When Newman, who was drafted by the Cowboys with the fifth overall pick, entered the league from Kansas State in 2003 the NFL landscape was much different.

For starters, the Bengals weren't the annual division threat they now are. Back then, their old "Bungles" nickname certainly applied. Before head coach Marvin Lewis was hired that offseason the Bengals hadn't had even a .500 record since 1996. They hadn't had a winning tally further back than that -- 1990.

Schematically, the league looked different, too. Mobile quarterbacks were all the rage with the elusive Michael Vick and Donovan McNabb dominating headlines.

While running quarterbacks are still a little en vogue, teams are more apt to spread the field with multiple playmakers. Bigger tight ends, bigger receivers and shiftier running backs have become the NFL norm. As Newman keeps adapting to the subtle changes that come into the league each passing year, he's trying to make sure his young teammates understand how to properly counter them.

"We all watch film differently and see some things differently," Newman said, comparing himself to the first- and third-year players the Bengals have at corner. "I might see something. Say a receiver puts his opposite foot up. I saw that [Thursday] and started yelling, 'Run, run, run.' I knew that it was a run. That's just different little things people might not see."

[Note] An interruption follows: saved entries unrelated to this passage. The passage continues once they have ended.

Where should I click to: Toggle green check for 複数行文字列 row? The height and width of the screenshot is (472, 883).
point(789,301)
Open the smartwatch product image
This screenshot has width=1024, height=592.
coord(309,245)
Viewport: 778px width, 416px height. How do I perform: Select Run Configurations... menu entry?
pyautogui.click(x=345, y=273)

After explaining that anecdote, Newman told another involving a series of routes Bengals receivers had run while rookie Darqueze Dennard covered one of them. From the sideline, Newman could tell Dennard didn't see all of the routes the way he should have.

"When you bring it up, they're like, 'Oh yeah, that's right. I did notice that,'" Newman said.

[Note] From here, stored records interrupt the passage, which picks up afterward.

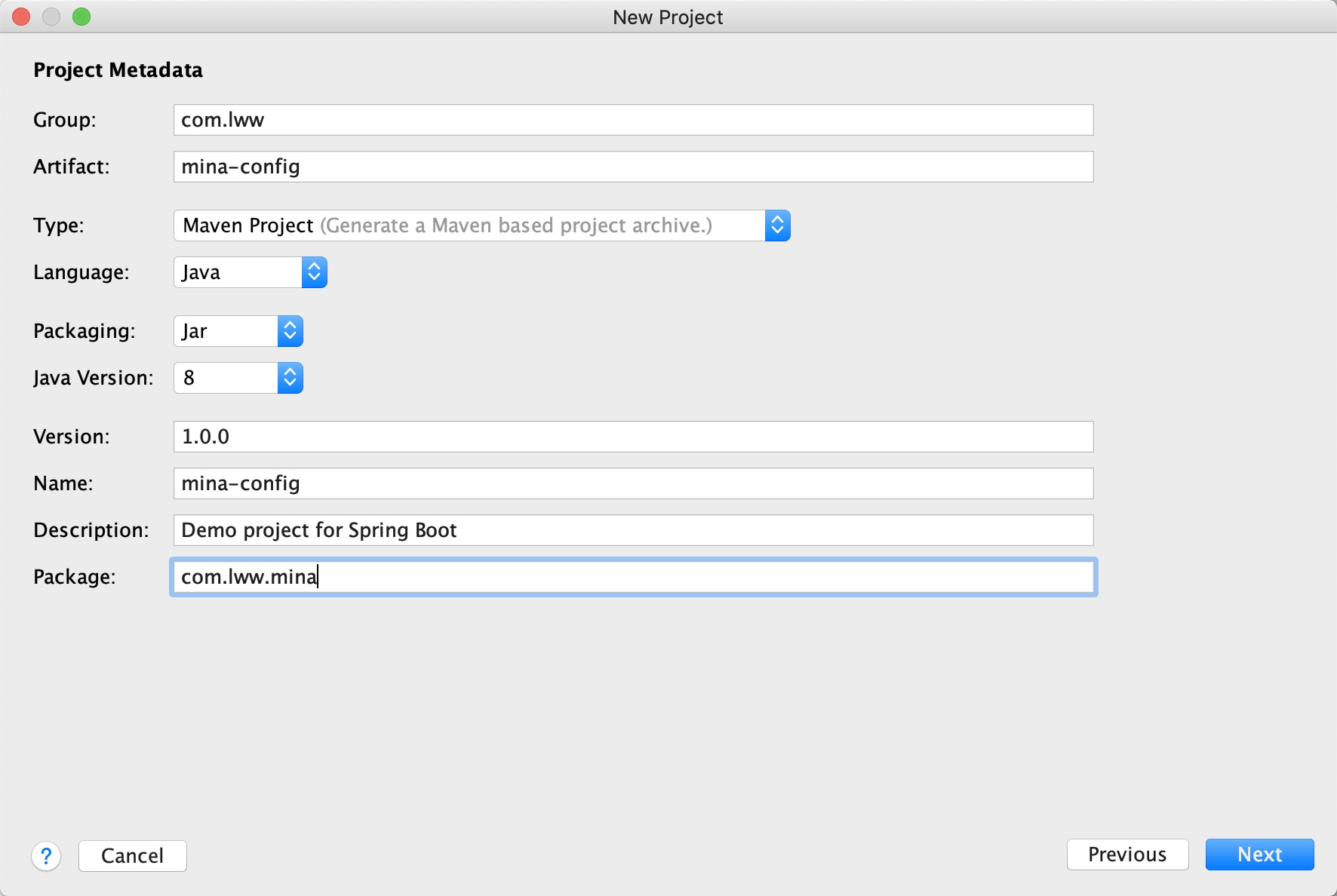Click the Type dropdown arrow button
This screenshot has height=896, width=1337.
[x=777, y=226]
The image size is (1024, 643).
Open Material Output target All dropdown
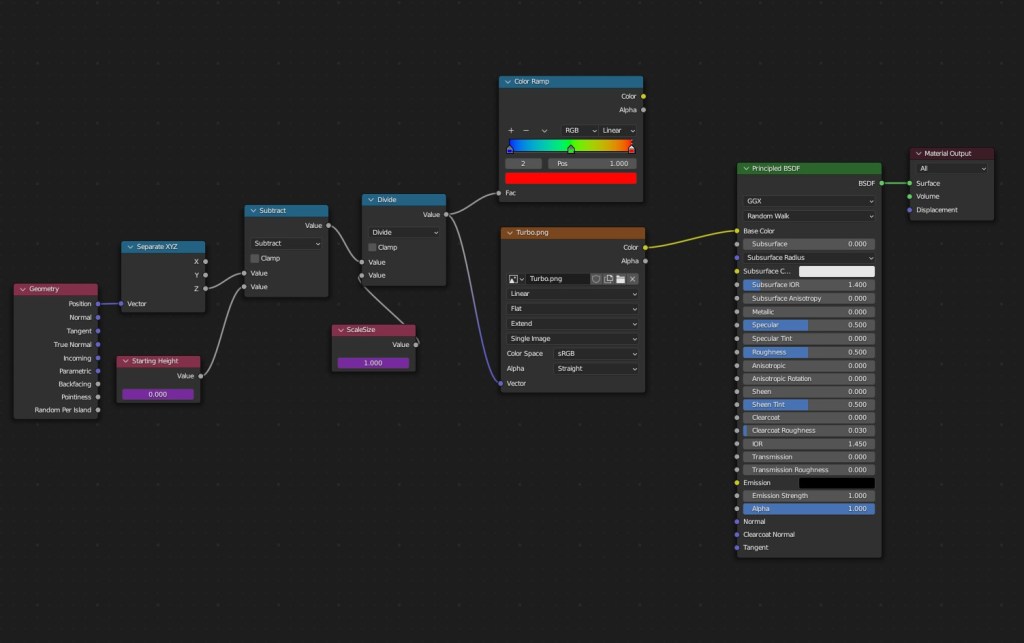[952, 169]
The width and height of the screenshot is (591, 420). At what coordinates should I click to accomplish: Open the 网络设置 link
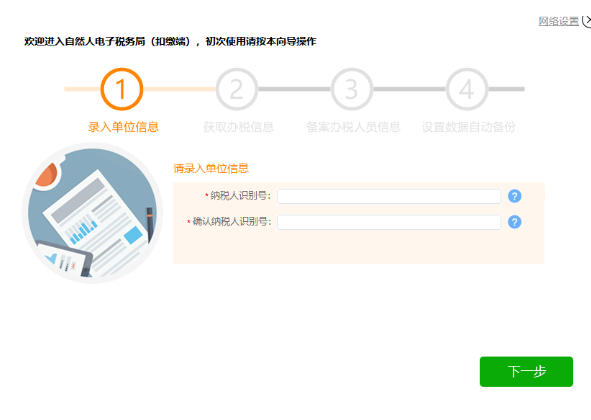(x=558, y=21)
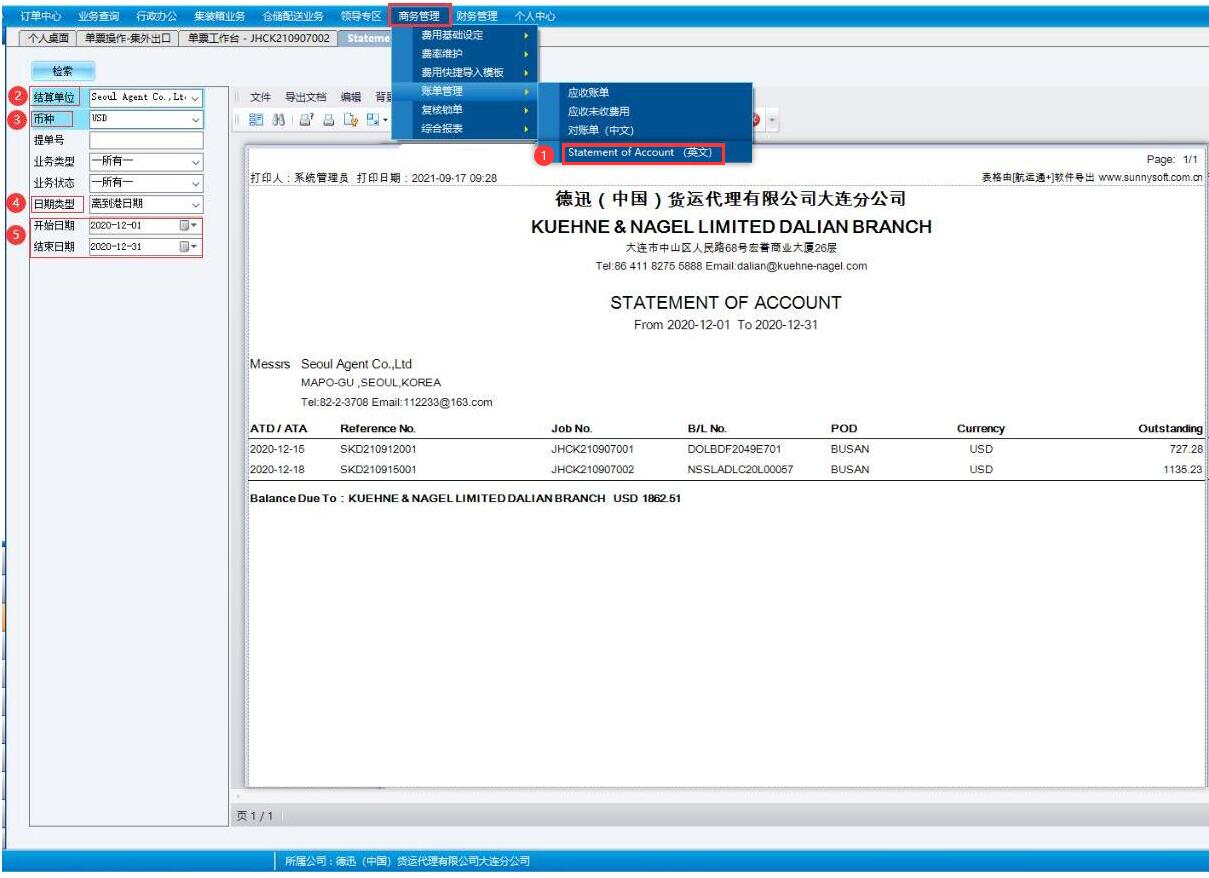
Task: Open the 文件 menu in report viewer
Action: 260,97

Dennard, the team's first-round pick who signed his rookie deal Thursday, has credited Newman's guidance, as well as that of Adam Jones and Leon Hall, to reasons why the game is beginning to slow down and his playbook is beginning to make more sense.

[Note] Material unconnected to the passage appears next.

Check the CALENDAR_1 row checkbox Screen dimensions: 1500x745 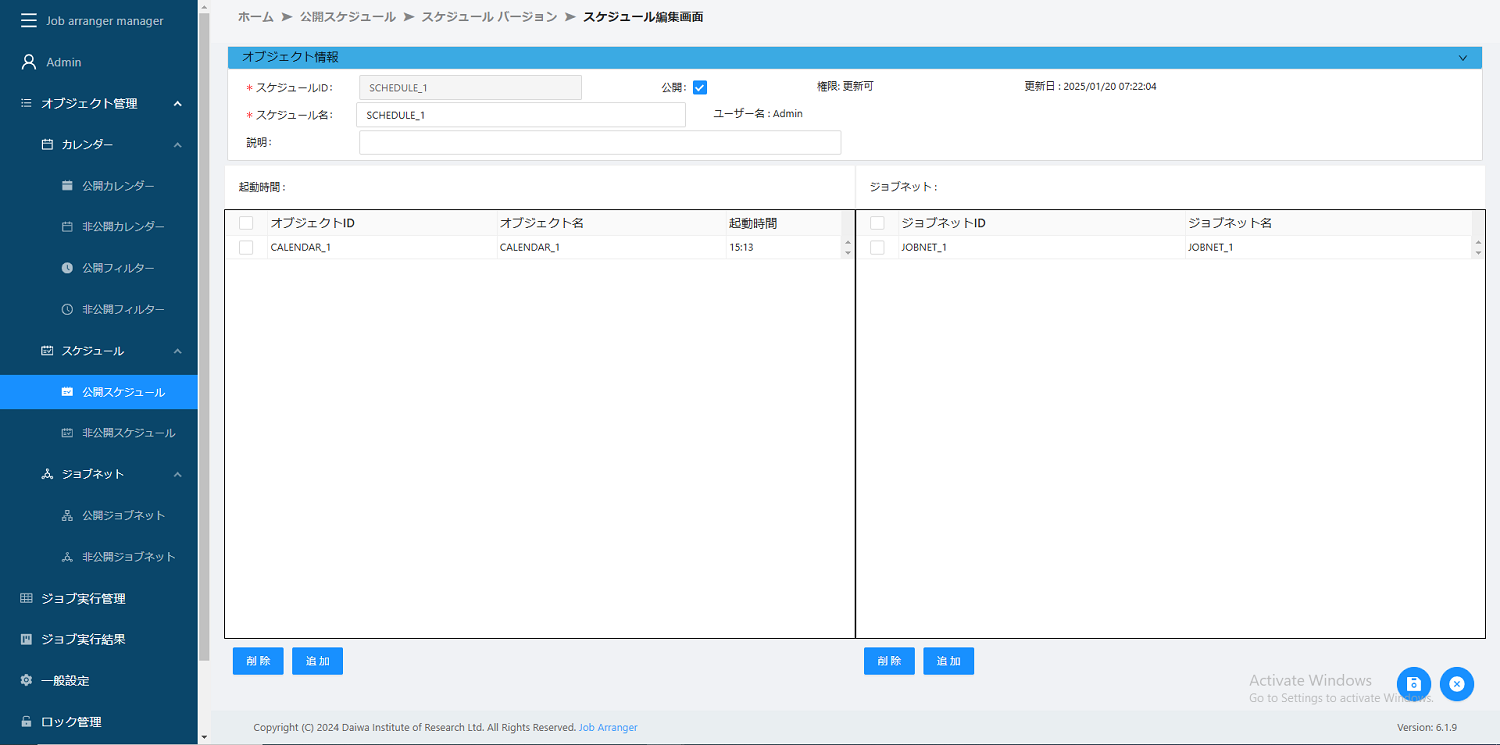coord(246,247)
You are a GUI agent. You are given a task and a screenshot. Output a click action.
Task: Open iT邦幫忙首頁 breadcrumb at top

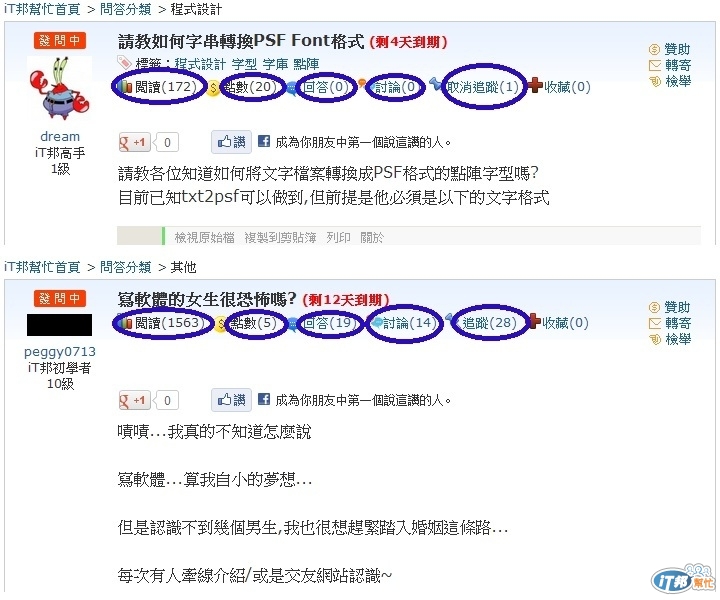coord(43,9)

"We've got a lot of great players out here," Dennard said. "Looking especially in the secondary, there's a lot of players that have done a lot of good things in their careers. I'm just out here to learn from them and do the best I can to help the team."

Newman knows that inevitably Dennard or some other young cornerback will eventually take his spot. But he's determined they don't do that this year.

"I'm fighting for a roster spot, too, like everybody else, in my mind," Newman said. "Honestly, I think that all nine of us could be on rosters and contribute this year. That's how good the talent at cornerback is. But as it is, you only get a certain number of guys that actually play."

Cuts at the position will be made.

During one of last week's practices, Lewis praised Newman for the way he's so far attacked this round of offseason workouts. The veteran easily could slack off and coast into training camp, but he hasn't.

"That's why he's been such a great pro for so long," Lewis said. "He's got incredible, incredible athleticism and intelligence. He's a kid at heart. He's just been a marvel and a great asset to this football team both on the field and off the field and intrinsically within the room with what he does, always mentoring players, whether it's at his position or other guys about the NFL in general."